ABC’s “Good Morning America” regained its lead in total viewers from NBC’s “Today,”one week after a glitch in the way the Disney-owned network reported the show to Nielsen resulted in “Today” attaining a rare victory in that particular viewership category.

The two programs have been locked in a scorched-earth battle for months, with the NBC program making significant gains on its ABC rival after ceding the first-place spot it had held for years in the wake of the ouster of co-host Ann Curry and a move to lighter, sometimes more lurid, fare. While “GMA” triumphed over “Today” in the summer of 2012 in both total audience and viewers 25-54, the demographic most coveted by advertisers, “Today” has made gains against its competitor. For weeks, “Today” has edged out “GMA” in the advertiser demo, a gain that could have significant effects on the way Madison Avenue allocates dollars between both programs.

For the week ended March 28, “Good Morning America” snared an average of 4.75 million viewers, compared with an average of 4.6 million viewers for “Today” and an average of 3.68 million viewers for “CBS This Morning.” But “Today” led the other shows in adults 25-54, capturing an average of 1.75 million, compared with an average of 1.6 million for “GMA” and an average of 1.08 million for “CBS This Morning.”

“GMA” has been locked in a tough fight with its rival, which won total viewers on three days during the week of March 21 as well as last Friday, according to a person familiar with the situation.

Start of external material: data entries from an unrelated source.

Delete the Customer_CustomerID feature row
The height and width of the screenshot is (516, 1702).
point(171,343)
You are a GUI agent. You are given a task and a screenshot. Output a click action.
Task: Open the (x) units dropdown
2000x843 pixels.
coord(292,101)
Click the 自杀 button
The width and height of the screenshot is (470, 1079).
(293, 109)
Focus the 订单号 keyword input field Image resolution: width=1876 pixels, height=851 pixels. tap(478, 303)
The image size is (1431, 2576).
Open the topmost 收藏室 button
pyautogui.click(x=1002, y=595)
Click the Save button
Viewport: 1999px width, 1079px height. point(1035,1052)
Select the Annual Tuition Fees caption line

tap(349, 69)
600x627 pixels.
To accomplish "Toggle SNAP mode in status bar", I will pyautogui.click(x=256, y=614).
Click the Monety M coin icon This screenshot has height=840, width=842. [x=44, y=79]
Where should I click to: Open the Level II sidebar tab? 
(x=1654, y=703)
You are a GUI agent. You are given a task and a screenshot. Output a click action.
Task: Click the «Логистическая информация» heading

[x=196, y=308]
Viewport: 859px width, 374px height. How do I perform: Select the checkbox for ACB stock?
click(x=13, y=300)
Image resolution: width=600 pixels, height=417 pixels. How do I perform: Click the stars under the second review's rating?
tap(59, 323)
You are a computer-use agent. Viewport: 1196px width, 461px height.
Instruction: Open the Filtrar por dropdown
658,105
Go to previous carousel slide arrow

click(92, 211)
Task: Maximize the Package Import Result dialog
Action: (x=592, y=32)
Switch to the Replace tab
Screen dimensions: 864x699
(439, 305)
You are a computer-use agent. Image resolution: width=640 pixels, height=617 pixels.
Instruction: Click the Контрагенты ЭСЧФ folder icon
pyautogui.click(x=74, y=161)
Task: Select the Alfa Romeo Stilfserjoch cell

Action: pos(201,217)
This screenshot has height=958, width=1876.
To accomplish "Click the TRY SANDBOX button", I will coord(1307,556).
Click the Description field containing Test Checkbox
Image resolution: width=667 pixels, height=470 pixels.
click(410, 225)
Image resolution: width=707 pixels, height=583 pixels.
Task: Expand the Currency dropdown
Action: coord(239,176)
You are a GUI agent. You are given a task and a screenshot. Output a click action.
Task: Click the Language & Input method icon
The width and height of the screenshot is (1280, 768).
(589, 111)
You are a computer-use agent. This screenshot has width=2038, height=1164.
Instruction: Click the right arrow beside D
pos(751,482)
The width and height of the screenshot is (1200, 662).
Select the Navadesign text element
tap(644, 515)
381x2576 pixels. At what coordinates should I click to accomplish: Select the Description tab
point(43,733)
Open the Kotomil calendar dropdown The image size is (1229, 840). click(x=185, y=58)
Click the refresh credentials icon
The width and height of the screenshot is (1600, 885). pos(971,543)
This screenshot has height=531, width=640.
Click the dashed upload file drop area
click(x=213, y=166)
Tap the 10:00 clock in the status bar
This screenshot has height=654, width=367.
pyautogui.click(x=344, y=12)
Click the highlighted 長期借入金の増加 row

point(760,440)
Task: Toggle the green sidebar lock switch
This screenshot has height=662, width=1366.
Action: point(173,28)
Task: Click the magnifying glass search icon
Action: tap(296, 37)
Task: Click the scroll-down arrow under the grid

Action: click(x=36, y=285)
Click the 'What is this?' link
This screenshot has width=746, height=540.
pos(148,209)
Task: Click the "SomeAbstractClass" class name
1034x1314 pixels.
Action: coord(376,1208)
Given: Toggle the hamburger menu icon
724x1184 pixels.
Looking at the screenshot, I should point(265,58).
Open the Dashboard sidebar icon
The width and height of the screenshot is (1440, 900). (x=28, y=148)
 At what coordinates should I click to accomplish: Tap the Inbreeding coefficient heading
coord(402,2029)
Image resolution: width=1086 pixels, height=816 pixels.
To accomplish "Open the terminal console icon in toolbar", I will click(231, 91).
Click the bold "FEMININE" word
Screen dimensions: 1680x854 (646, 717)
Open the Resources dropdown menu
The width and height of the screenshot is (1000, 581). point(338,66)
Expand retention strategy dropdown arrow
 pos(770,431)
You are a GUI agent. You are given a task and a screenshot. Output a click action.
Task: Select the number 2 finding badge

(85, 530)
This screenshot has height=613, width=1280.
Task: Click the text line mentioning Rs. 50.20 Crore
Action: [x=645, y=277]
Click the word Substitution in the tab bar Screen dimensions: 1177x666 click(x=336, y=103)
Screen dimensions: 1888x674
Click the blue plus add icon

Both programs have challenges to solve. In the first quarter of 2016 as of the week of March 21, “Today” saw total viewers fall by 3% from the year-earlier period, while “GMA” lost 10%. The daypart is extremely competitive, with Fox News Channel, MSNBC, CNN, CNBC and Fox Business Network also offering morning-news programming. “CBS This Morning” grew viewers by 11% during the first quarter, though it continues to trail both the NBC and ABC programs by a significant margin.